For the records below, report how many lines include the string "Given", leaving out everything except the number.

+++ Source records

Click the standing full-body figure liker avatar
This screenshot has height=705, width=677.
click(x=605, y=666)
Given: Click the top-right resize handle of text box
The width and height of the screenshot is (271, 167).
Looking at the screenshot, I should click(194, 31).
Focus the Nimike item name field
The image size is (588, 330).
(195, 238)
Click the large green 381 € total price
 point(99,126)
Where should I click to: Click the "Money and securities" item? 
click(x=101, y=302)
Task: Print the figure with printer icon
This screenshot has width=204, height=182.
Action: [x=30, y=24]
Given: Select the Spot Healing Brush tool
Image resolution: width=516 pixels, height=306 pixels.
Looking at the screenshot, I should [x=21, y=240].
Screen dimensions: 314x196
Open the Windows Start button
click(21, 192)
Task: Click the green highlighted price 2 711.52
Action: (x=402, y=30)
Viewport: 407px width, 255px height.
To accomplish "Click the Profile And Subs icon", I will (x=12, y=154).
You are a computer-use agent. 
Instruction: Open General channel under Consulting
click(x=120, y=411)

++++++
+++ Source records

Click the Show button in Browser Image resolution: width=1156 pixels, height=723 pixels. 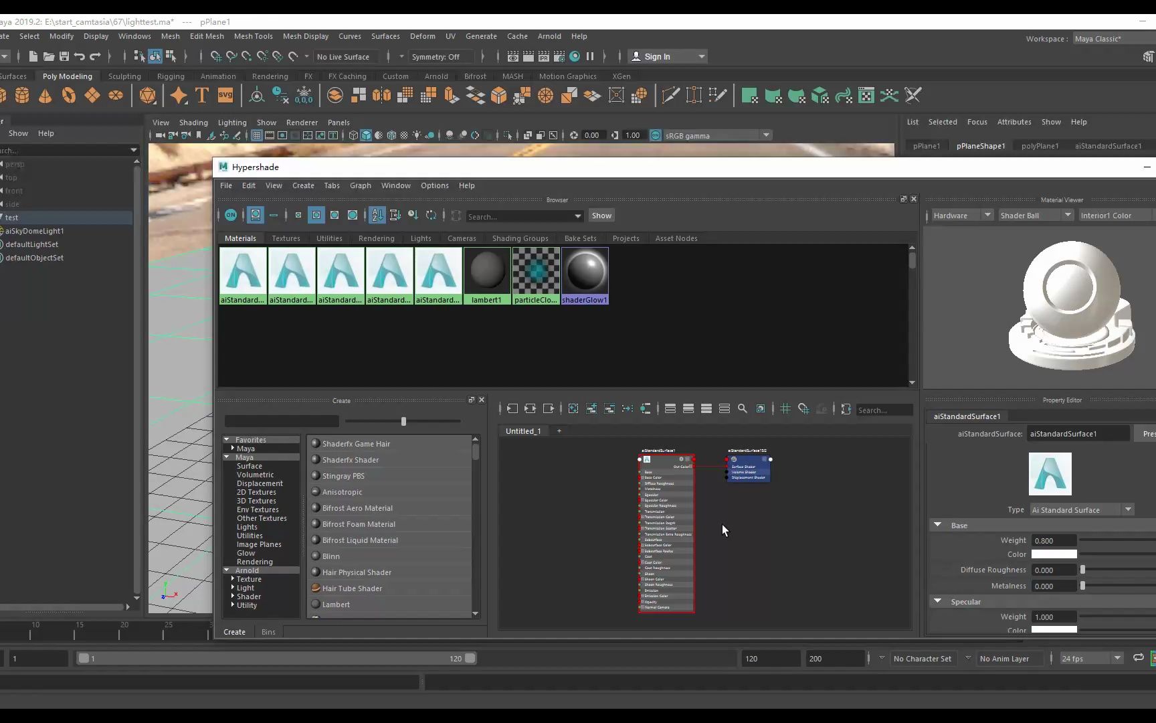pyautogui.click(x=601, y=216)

++++++

→ **Answer space**:
2